Speaker Separation

Project on speaker separation within the project DL in Audio. This rep contains my implementation of VoiceFilter model and all the steps to reimplement the pipeline

Model choice

For my implementation of VoiceFilter I used the model architecture which was presented within the paper VoiceFilter: Targeted Voice Separation by Speaker-Conditioned Spectrogram Masking.

Result

Training took about 25 hours on one NVIDIA P100 GPU, yet could not reach the desired SI-SDR. Though the trend in metrics increase was very promising and the model definitely just needs more training time to hit good quality.

Metrics	Ours
Median SI-SDR on LibriSpeech dev-clean	1.138
Median PESQ on LibriSpeech dev-clean	1.22

Dependencies

pip install -r requirements.txt

Dataset Generation

As there are not prepared datasets for this kind of task, I had to create the datasets on my own. This dataset solution includes WHAM noises too, which will afterwards be used to generate mixes of audio with two speakers and additional noise.
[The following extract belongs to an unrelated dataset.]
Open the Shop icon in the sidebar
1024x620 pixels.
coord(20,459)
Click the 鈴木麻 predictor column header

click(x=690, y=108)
Here is the pipeline how one could do it for future research.

conda install -c conda-forge sox
git clone https://github.com/JorisCos/LibriMix
cd LibriMix 
./generate_librimix.sh storage_dir
mv storage_dir ./your_main_repo

In generate_librimix.sh you should choose only 2 speakers for this exact task.

After generating the dataset place utils/normalize-resample.sh to the head directory with all of your data to convert from .flac to .wav

vim normalize-resample.sh # set "N" as your CPU core number.
chmod a+x normalize-resample.sh
./normalize-resample.sh # this may take long

Then run in the Speaker_Separationg_VoiceFilter repo the following code

python3 generator.py -c config/data_convertion.yaml -d storage_dir/LibriSpeech -o wav_data -p 40 -n wav_data

This will output triplets of target.wav, ref.wav and mixed.wav which you will use for training

Train VoiceFilter

Get pretrained model for speaker recognition system

VoiceFilter utilizes speaker recognition system (d-vector embeddings).

This model was trained with VoxCeleb2 dataset, where utterances are randomly fit to time length [70, 90] frames. Tests are done with window 80 / hop 40 and have shown equal error rate about 1%. Data used for test were selected from first 8 speakers of VoxCeleb1 test dataset, where 10 utterances per each speakers are randomly selected.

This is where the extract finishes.